*** RECORDS FOR THE EXERCISE ***

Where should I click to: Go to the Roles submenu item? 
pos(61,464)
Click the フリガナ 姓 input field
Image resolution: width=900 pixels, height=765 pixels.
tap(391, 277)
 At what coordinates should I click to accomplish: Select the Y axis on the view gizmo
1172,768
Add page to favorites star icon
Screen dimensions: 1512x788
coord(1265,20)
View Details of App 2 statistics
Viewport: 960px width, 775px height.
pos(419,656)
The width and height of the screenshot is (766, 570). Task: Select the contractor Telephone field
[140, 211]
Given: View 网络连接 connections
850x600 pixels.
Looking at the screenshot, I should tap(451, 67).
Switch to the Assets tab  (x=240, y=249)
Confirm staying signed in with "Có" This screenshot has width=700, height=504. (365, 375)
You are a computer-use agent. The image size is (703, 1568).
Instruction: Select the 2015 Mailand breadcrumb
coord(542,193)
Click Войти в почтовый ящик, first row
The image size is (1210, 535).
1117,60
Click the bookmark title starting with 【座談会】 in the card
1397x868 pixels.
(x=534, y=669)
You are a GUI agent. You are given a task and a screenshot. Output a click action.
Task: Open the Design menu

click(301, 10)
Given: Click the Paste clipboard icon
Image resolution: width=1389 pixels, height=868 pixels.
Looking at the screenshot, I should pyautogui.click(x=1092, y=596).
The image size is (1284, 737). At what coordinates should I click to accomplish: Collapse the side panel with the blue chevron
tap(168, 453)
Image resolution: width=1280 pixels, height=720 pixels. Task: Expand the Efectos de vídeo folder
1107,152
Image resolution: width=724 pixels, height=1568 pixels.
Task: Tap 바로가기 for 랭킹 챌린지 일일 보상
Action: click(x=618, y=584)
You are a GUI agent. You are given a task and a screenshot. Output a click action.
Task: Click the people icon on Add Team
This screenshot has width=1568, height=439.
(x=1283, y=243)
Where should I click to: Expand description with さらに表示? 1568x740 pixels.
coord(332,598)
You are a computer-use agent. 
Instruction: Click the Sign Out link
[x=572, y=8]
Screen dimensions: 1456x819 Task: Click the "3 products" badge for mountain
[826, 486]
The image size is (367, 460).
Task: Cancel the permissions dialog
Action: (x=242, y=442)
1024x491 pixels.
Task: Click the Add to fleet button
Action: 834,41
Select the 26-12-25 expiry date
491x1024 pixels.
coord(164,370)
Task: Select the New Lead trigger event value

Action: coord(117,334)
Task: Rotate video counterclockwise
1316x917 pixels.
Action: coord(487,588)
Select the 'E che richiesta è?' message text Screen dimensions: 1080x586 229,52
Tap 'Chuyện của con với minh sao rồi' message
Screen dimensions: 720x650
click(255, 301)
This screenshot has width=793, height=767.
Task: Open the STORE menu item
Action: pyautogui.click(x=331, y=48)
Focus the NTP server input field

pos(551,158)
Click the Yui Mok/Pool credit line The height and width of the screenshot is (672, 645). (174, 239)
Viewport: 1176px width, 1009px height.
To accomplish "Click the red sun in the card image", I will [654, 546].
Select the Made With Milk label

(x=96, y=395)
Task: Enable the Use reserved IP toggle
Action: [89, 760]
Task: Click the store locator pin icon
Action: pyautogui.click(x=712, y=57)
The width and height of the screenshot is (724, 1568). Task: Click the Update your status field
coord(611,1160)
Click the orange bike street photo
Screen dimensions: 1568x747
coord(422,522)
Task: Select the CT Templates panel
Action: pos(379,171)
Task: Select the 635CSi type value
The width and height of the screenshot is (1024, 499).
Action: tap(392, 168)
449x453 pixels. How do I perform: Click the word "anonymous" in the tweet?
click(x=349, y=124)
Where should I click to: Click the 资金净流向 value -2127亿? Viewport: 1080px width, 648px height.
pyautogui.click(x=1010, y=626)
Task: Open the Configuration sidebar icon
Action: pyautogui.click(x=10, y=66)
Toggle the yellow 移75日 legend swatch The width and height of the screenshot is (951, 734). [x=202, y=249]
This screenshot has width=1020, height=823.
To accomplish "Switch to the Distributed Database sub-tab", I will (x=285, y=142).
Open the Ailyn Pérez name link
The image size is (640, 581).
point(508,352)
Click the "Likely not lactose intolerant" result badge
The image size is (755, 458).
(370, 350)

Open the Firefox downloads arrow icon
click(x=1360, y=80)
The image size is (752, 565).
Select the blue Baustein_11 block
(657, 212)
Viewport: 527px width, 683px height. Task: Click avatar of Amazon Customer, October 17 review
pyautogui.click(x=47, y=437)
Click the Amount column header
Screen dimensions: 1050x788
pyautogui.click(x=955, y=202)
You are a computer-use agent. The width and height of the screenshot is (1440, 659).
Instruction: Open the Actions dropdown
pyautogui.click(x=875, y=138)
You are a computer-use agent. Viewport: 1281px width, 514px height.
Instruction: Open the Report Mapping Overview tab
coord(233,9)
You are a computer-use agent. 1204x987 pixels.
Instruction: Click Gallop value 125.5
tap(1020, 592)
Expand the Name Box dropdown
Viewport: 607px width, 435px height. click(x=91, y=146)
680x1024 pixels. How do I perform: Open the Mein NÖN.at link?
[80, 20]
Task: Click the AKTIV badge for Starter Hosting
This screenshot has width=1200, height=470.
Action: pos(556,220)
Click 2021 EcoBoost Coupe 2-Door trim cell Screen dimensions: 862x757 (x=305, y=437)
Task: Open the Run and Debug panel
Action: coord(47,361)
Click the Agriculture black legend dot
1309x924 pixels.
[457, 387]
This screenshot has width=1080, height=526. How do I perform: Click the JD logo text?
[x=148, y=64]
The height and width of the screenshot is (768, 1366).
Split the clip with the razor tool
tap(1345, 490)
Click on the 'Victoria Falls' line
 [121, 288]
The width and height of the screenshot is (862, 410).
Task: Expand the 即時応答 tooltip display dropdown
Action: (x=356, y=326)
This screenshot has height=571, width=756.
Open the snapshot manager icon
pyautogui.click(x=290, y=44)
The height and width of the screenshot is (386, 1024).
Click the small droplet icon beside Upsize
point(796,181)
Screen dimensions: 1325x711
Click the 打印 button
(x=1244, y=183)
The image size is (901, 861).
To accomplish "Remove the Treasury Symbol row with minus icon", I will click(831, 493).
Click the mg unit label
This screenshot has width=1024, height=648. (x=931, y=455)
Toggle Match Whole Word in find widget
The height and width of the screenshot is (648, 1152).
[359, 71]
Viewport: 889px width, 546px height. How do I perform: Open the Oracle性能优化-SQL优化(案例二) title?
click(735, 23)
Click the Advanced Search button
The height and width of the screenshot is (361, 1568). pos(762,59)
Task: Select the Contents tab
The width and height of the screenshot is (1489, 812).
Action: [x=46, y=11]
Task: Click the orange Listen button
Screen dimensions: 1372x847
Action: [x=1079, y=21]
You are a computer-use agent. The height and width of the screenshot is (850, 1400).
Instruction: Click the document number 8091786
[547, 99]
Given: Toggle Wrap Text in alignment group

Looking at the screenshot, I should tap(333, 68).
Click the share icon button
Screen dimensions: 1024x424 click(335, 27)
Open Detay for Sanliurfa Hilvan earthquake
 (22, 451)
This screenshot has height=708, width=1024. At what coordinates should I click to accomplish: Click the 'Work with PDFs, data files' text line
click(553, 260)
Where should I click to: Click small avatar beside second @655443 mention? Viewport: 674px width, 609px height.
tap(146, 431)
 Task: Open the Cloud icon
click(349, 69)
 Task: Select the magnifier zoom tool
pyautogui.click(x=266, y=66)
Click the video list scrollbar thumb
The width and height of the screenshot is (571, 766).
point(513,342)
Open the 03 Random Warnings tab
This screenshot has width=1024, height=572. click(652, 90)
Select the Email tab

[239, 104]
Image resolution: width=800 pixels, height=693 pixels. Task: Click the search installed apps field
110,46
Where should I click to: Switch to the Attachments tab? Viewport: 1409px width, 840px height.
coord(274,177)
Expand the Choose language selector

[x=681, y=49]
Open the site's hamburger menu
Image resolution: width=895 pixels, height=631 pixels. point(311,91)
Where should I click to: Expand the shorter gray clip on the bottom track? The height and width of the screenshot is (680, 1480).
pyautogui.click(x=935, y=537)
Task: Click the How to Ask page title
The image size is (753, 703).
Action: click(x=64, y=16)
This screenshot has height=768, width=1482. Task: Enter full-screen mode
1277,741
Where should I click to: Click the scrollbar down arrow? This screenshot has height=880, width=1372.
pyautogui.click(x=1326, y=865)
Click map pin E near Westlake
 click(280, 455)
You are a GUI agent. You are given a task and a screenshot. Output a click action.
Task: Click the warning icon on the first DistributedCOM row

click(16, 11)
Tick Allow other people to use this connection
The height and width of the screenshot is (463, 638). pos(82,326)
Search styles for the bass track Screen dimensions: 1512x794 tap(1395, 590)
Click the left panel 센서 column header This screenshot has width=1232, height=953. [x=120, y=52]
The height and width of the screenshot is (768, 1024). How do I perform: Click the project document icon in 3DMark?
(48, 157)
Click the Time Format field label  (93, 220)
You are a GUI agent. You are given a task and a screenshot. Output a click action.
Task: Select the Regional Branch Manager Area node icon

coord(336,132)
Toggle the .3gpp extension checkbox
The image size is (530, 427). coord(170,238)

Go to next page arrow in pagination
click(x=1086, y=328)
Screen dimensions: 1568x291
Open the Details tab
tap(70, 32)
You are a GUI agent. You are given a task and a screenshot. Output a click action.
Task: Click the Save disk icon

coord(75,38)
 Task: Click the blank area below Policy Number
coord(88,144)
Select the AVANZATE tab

*** End of RECORDS FOR THE EXERCISE ***

[ACTIVITY]:
From the entries above, give again exactly the lines running from the line with "This screenshot has width=1200, height=470." to the line with "Toggle Match Whole Word in find widget"; include both of those lines.

[WORKED SOLUTION]:
This screenshot has width=1200, height=470.
Action: pos(556,220)
Click 2021 EcoBoost Coupe 2-Door trim cell Screen dimensions: 862x757 (x=305, y=437)
Task: Open the Run and Debug panel
Action: coord(47,361)
Click the Agriculture black legend dot
1309x924 pixels.
[457, 387]
This screenshot has width=1080, height=526. How do I perform: Click the JD logo text?
[x=148, y=64]
The height and width of the screenshot is (768, 1366).
Split the clip with the razor tool
tap(1345, 490)
Click on the 'Victoria Falls' line
 [121, 288]
The width and height of the screenshot is (862, 410).
Task: Expand the 即時応答 tooltip display dropdown
Action: (x=356, y=326)
This screenshot has height=571, width=756.
Open the snapshot manager icon
pyautogui.click(x=290, y=44)
The height and width of the screenshot is (386, 1024).
Click the small droplet icon beside Upsize
point(796,181)
Screen dimensions: 1325x711
Click the 打印 button
(x=1244, y=183)
The image size is (901, 861).
To accomplish "Remove the Treasury Symbol row with minus icon", I will click(831, 493).
Click the mg unit label
This screenshot has width=1024, height=648. (x=931, y=455)
Toggle Match Whole Word in find widget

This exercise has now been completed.